6. 「リコース型」の契約では、自宅の売却代金で完済できない場合に相続人が残りを返済することがある

リバースモーゲージには、自宅の売却代金で完済できなかった場合の扱いによって、 大きく「ノンリコース型」(売却代金で完済とみなし、不足分の返済を求めない)と 「リコース型」(不足分について相続人に返済を求める)の2種類があります。 リコース型の契約で、想定より自宅の価値が下がっていた場合、 借入をしていなかったご家族が残債の返済を求められる可能性があります。 どちらの型なのかは、契約前に必ず確認しておきたいポイントです。

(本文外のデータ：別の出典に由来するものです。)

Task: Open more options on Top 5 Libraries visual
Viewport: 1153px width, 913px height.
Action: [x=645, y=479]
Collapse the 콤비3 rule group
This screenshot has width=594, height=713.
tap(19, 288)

7. 契約者が亡くなった後、同居する配偶者が住み続けられなくなる場合がある

多くの商品には「夫婦のどちらかが存命の間は住み続けられる」という配偶者保護の特約がありますが、 この特約が付いていない契約や、配偶者が契約者(連帯債務者)として登録されていない場合、 契約者が亡くなった時点で契約が終了し、同居していた配偶者であっても 自宅の売却・退去を求められることがあります。夫婦で利用を検討する場合は、 この特約があるかどうかを必ず確認しましょう。

8. 利用できる年齢に下限があり、契約時には諸費用がかかる

多くの商品は「55歳以上」「60歳以上」などの年齢条件があり、それより若い世代は利用できません。 また、契約時には事務手数料・登記費用・保証料といった初期費用が必要になる場合があり、 借入できる金額だけでなく、契約にかかる費用も含めて検討する必要があります。

契約する前に確認しておきたい3つのこと

  • 家族との話し合い 自宅をどうしたいか、配偶者や子どもと事前にすり合わせる
  • 金利タイプと将来のシミュレーション 金利が上昇した場合の負担額を複数パターンで確認する
  • 他の選択肢との比較 自治体の「不動産担保型生活資金」制度や、リースバックなど他の方法も比較検討する(リースバックにも注意点があります)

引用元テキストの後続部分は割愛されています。